Comme le montre Elena Gualtieri, l’utilisation de photographies en texte appelle à un consensus, ‘a univocal condemnation of war’ [31] : ‘the objectivity of these photos is given as the necessary precondition for the construction of a consensus which reconciles different viewpoints and is perceived to be the foundation of the very possibility of communication’ [32]. Ce consensus figure à la fois un contemporain comme ‘représentation de l’époque par excellence’ [33], en l’occurrence la période précédant la seconde guerre mondiale, et un contemporain paradoxalement ‘a-historique’ [34] qui, selon Meschonnic, pratique l’amalgame des temps et donc nous interpelle encore au 21e siècle. Par l’acte lectoriel, nos différents regards (ainsi que ceux cités dans l’essai, extraits de biographies, d’autobiographies et d’articles de presse) se rejoignent dans et fusionnent avec le regard de l’Outsider assumé par Woolf, ‘the point of view of an educated man’s daughter’ [35]. Car chez elle, l’emprise sur le contemporain implique à la fois un point de vue – ‘a bird’s-eye view of the outside of things’ [36] – ce surplomb duquel on peut prendre connaissance des choses dont parle Philippe Ortel à propos de la photographie, et, pour reprendre les mots de Meschonnic, un ‘effet d’énonciation.

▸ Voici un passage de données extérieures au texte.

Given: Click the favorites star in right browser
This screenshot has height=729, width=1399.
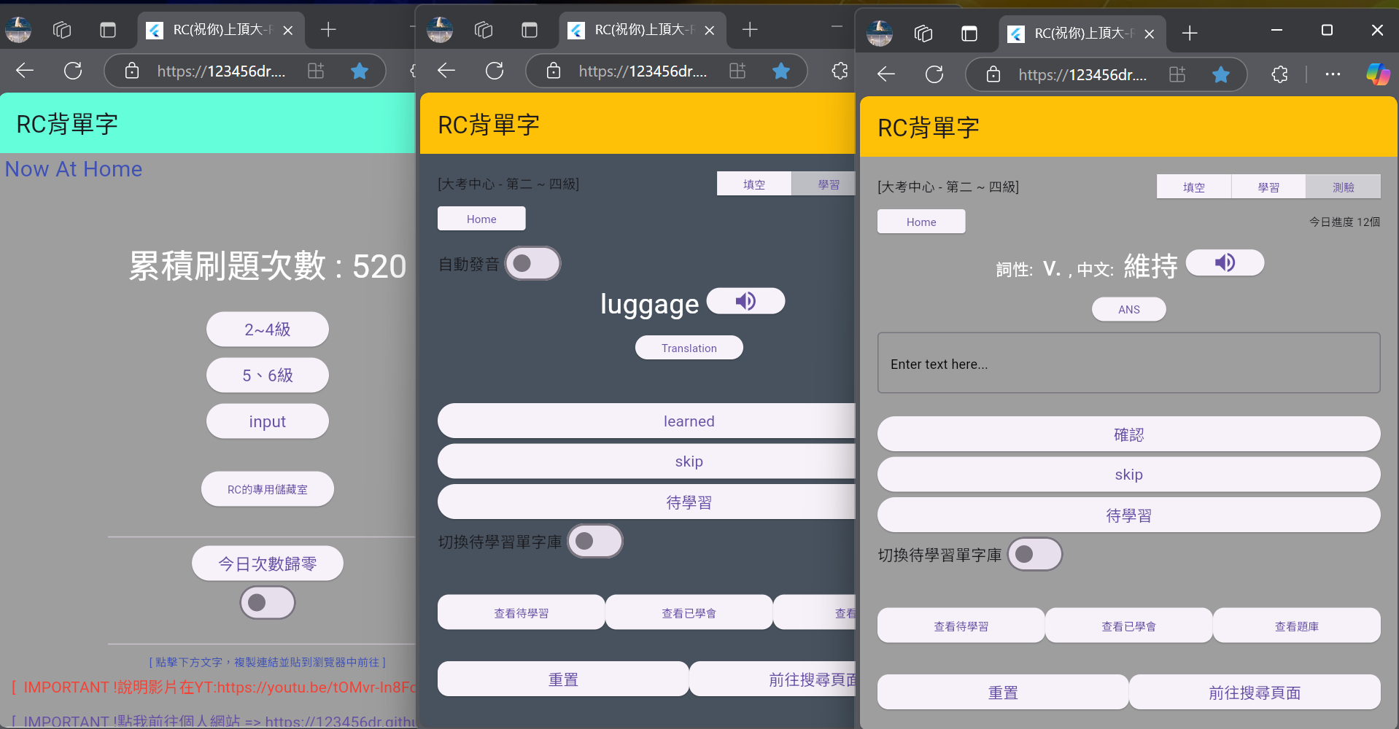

Non d’un énoncé’ [37]. Cette prise de parole assumée et revendicatrice, qui rejette toute forme de sentimentalisme ou de voyeurisme par sa volonté même d’exposer les faits crus d’une réalité socio-politique inégalitaire et meurtrière, fait de Woolf non pas un individu lambda s’adressant à une Angleterre patriarcale et, selon elle, fascisante, mais un Sujet qui s’ouvre à l’universalité. D’où le ‘we’ englobant, a-personnel : sujet humain, voix dans laquelle résonnent celles de toute une communauté, Woolf s’adresse à l’Humanité afin de protéger la culture et la liberté intellectuelle et d’empêcher la guerre – ‘you don’t want tears ; you want a suggestion of how to prevent war’ note-t-elle sur une page de son manuscrit [38]. C’est bien là le discours que Meschonnic définit comme ‘partage des valeurs qui ne sont pas du même temps, mais que le partage rend présentes pour un sujet’ [39], c’est à dire nous, lecteurs et lectrices des années 2000.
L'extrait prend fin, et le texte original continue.